Sur une pédale de mi grave chantée par les secondes basses, les autres voix développent une mélopée simple et efficace. La liturgie d’Orient est proche de la sensibilité du Song for Athene de John Tavener, compositeur anglais ayant d’ailleurs rejoint l’église orthodoxe en 1977. La pureté de l’Accroche-Choeur y apporte une noblesse unique.
voluptueuse opulence
Un magnifique choeur d’écho se détache du tutti pour la très anglicane Hymn to the Virgin de Britten. L’auditeur reste dans le même climat avec le début du Ecce tu pulchra es de Dominique Gesseney-Rappo.

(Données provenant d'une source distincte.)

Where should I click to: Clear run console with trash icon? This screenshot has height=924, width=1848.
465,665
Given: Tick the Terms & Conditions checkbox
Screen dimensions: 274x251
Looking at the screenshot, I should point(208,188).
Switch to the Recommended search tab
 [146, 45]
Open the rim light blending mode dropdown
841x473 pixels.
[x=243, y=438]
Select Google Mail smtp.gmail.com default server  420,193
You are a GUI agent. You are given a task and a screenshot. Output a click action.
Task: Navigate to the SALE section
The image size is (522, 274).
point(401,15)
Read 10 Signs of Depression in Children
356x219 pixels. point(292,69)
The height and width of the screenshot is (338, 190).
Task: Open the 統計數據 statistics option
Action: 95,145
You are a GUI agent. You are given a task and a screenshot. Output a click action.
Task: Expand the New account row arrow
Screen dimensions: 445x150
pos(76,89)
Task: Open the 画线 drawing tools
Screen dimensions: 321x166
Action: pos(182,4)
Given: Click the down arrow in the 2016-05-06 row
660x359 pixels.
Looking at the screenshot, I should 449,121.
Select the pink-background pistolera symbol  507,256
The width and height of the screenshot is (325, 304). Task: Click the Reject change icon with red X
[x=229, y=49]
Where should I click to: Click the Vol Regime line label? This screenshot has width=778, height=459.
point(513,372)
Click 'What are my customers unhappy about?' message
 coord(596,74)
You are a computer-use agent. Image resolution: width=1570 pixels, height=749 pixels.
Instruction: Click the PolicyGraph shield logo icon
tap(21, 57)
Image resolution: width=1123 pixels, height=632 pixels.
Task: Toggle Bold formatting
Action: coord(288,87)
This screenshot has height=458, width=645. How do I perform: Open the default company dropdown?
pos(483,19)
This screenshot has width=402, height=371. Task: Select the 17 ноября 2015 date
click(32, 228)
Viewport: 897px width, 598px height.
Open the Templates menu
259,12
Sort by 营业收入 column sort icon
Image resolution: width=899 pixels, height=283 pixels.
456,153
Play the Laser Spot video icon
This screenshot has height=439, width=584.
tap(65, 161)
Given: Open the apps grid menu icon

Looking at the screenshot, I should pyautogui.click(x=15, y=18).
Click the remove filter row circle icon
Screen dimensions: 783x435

Mais, au gré des passages latin, anglais ou français l’écriture s’achemine vite vers une voluptueuse opulence harmonique qui, tout à coup, se souvient du plain-chant comme pour s’excuser de tant de richesse. Les registres très équilibrés du choeur servent avec brio cette musique qui dit, qui vit.
Coup de chapeau au maestro, qui a préparé son choeur en alliant rigueur et sensibilité, qui a réussit à convaincre ses choristes de le suivre dans un programme très exigeant. Le nombreux public prouvait d’ailleurs que les Fribourgeois s’intéressent à autre chose qu’à la rengaine habituelle.